Work is still juggling, but it's now seven completely different colored balls. They're still balls, though, and they don't seem to mind getting dropped now and again, and I'm finding dropped balls under the desk, the meeting room, the computer, the back of my dusty brain, and all through my e-mail. A little dusty, a little forlorn, but they still juggle nicely.
Jet's still sick. John's still sick. I'm still tired, but able to eat whatever I want and it's getting a little tiring. Still, Carl's March gift of plums arrived, and they are gorgeous and sweet as honey, with tart, smooth skins that yield nicely to the teeth. They will last at least the week, so Jet and John will get their tastes, too.

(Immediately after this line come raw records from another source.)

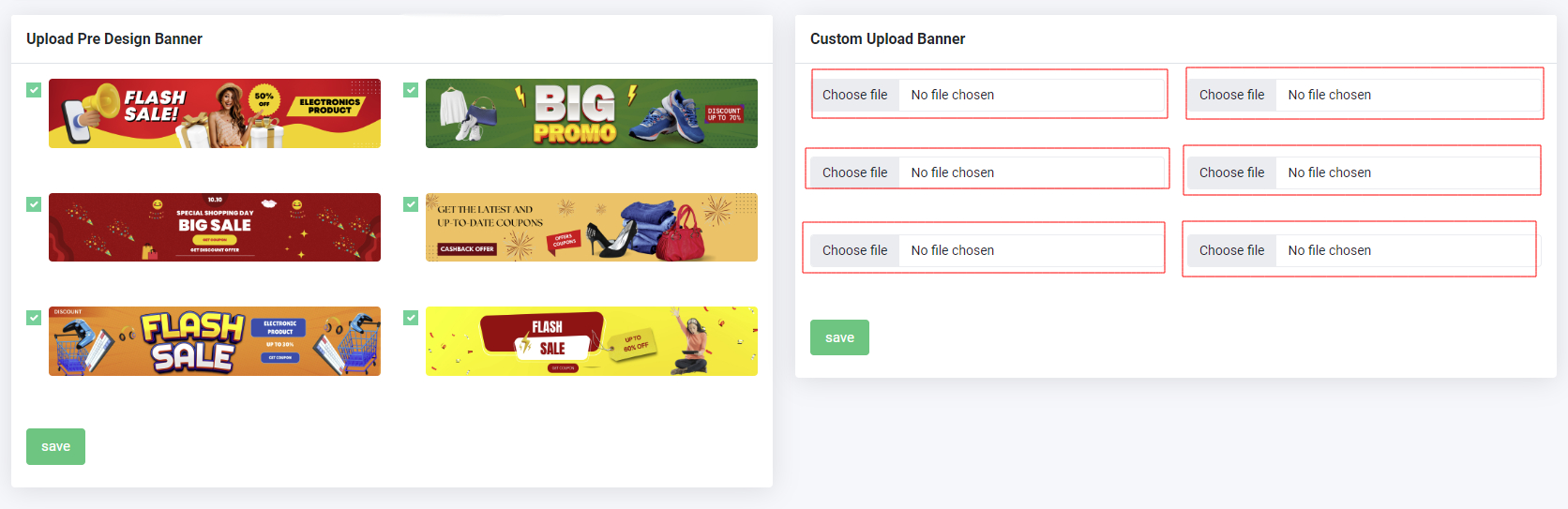The width and height of the screenshot is (1568, 509).
Task: Toggle checkbox for coupons cashback banner
Action: (411, 204)
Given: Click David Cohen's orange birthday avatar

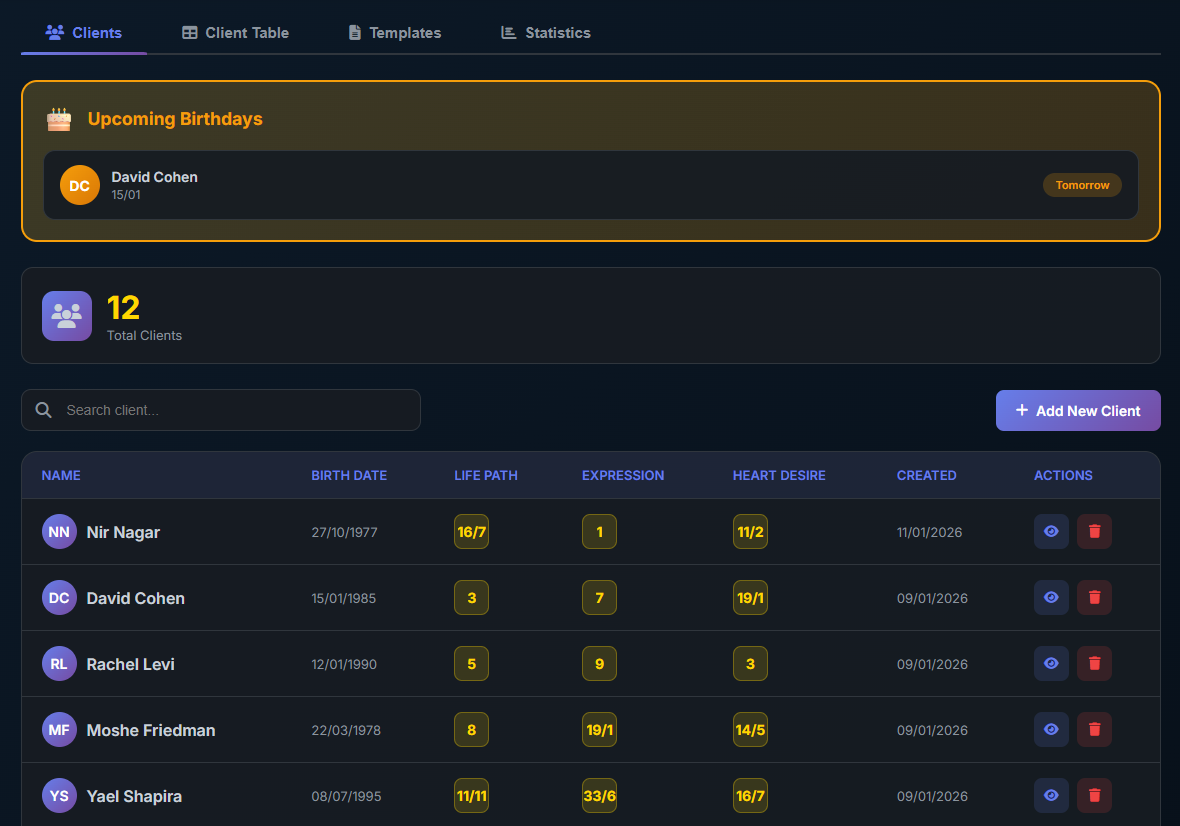Looking at the screenshot, I should pos(80,185).
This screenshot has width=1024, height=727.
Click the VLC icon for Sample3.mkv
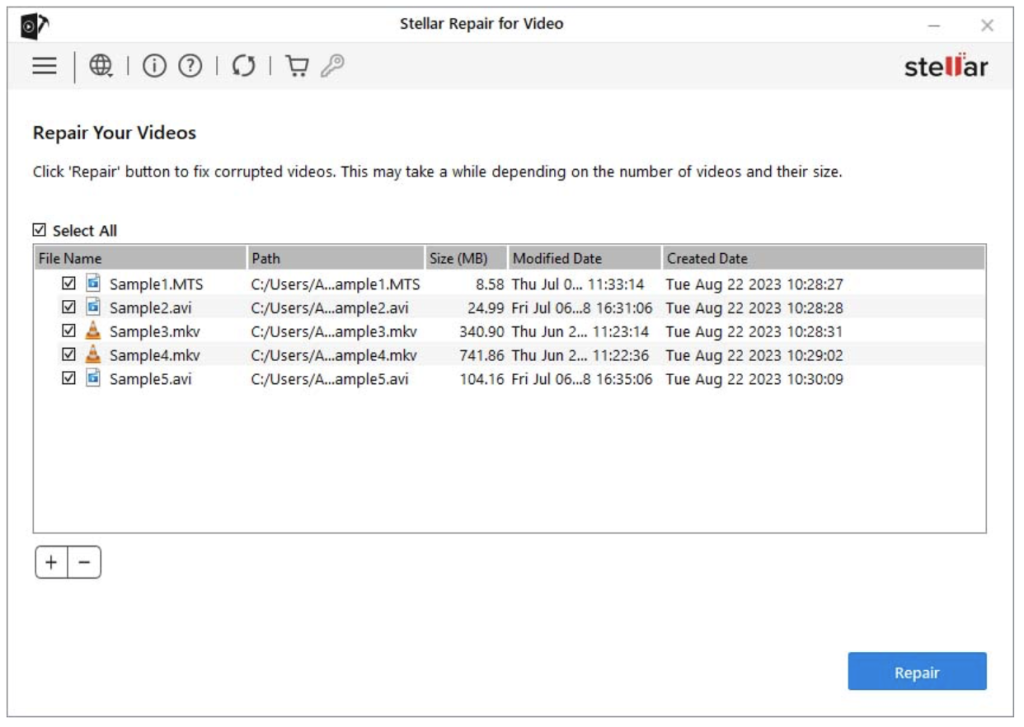click(93, 331)
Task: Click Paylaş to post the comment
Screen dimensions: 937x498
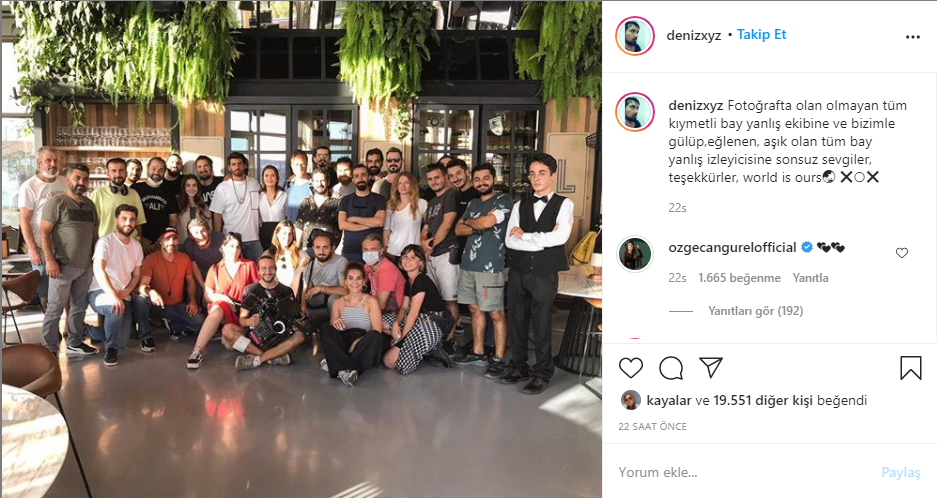Action: coord(901,472)
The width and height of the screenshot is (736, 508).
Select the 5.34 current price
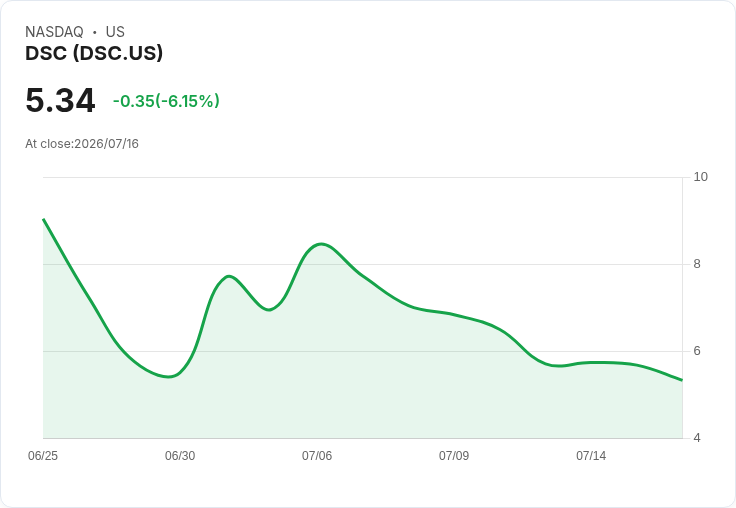point(60,100)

I often think that morals are what you do when things get really tough, and that arguing over them is like arguing about a life's experience. I do believe in thinking about morals, but I don't think that arguing about them is *thinking* about them. I often believe that if someone is arguing with me about morals, they must not believe in their morals enough to think they're worth keeping unless someone else agrees with them. I don't need anyone to agree with my morals to know that mine are worth keeping, and I am often baffled, angry, and frustrated by people who seem to believe that they must make me agree with them in order to somehow 'prove' the value of their morals.
I guess my view of morals is 'what you do when things get hard", and the moral will prove itself in those situations and the morals that fail are the ones where the consequences show the failure clearly. So the proof is in the pudding, not in the instructions on how to make the pudding. Which, of course, clearly and very succinctly shows why I'm always 'True Neutral' in all the alignment tests.
I don't mind discussing morals, so long as there isn't this undercurrent of "You're worthless unless you agree with me." But with the subject matter comes its own undercurrents.